ドアクローザーに学ぶ

最近、何かと家関係の工作というか補修に手を染めています。特に、ドアクローザーをいじくっているうちにグイッと悟りを開いてしまい、新たに得た知識に興奮して夜も8時間くらいしか寝られません。

ドアクローザーというのは、建物の入口ドアによく付いている部品です。大抵はドアの上部、屋内側に牛乳パックより一回り小さいくらいの箱が取り付けてあり、そこからくの字に伸びる腕がドア枠につながっています。開けたドアをバネの力で勝手に閉じてくれるというのが第一の機能で、また閉じぎわでスピードを落とし、バタンと勢い良く閉まるのを防いでくれます。さらに、多くの場合、開けきったところで保持する機能もあります。

で、このクローザーが壊れていたり、調整が悪い家って結構あります。よりによって防火扉レベルの鉄ドアがすごい勢いで閉まるとか、開けっ放しにしたい機会の多いドアが開けきったところで止まってくれないとか、そういうケースを直しました。作業としては、緩んだネジを締めたり、調整ネジを回したり、要所に油を差したり、油漏れで終わっているクローザー本体を交換したり、という感じでそれほど難しくはありません。

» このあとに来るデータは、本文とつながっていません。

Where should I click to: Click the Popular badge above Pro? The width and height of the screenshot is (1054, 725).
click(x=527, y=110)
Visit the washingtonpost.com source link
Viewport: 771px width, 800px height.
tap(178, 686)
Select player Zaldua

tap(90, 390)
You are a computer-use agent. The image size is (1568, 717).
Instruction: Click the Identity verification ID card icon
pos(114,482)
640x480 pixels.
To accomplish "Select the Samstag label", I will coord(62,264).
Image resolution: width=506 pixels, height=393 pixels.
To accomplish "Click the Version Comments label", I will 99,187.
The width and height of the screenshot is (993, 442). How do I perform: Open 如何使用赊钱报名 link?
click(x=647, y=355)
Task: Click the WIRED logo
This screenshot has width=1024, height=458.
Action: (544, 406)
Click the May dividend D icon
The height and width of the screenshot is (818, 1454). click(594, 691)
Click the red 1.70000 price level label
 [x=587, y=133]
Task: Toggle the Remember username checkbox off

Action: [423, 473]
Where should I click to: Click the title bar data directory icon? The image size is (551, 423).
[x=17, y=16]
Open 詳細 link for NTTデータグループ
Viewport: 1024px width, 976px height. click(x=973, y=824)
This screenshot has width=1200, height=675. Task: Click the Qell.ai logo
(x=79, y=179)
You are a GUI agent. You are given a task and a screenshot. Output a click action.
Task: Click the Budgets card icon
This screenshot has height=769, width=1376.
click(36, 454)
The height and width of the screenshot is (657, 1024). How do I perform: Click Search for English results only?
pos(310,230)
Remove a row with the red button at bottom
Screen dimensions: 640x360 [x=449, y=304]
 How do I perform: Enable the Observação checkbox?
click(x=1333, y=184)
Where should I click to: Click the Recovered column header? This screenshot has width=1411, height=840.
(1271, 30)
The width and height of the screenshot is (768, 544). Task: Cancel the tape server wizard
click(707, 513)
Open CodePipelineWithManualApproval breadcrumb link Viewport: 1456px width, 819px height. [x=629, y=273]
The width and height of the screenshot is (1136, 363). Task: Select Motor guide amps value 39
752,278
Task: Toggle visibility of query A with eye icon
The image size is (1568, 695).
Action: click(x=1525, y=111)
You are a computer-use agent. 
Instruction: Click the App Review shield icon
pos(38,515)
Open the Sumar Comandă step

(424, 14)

効果は絶大で、家の猫をドアで真っ二つにする恐怖や、ドアを開け放すのに毎回つっかい棒や重石を持ち出す不便から開放され、快適な日々が約束されます。ま、快適になったらなったで、不便だったことなんてみんな忘れるんですけどね。

そこで私は思うわけです。なぜ、ほんの少しの手間で解決できる問題が放置されていたのでしょう。なぜ、論理的に考えればたどり着ける原因究明を、まるごと未解決ボックスにうっちゃっておいたのでしょう。もったいない。ちょっと背伸びをすれば自分のものになる知識や技術と、それによって得られる合理的で快適な結果に触れずに生きていくなんて、実にもったいない。

そして私は気づくわけです。今回見つけたドアクローザーの真実は、たまたま私が手を伸ばしたから届いただけなのだと。多くの人にとってのドアクローザーのように、私の視界に入らないことなんて本当にいくらでもあるのだと。それは例えば料理や食器洗いのコツみたいなことかもしれないし、保険の選び方かもしれないし、携帯電話の使い方かもしれないけど、多分もっと私の守備範囲外にこそ山のように転がっているのだろうと。

私は祈ります。次なるドアクローザーが私の前に立ち現れたとき、好奇心と探究心をもってそれを自分の血肉にできますように。未知の課題を、既知の事象の集合体としてとらえる能力を得られますように。そして、今回直したドアがすぐまた壊れたりしませんように。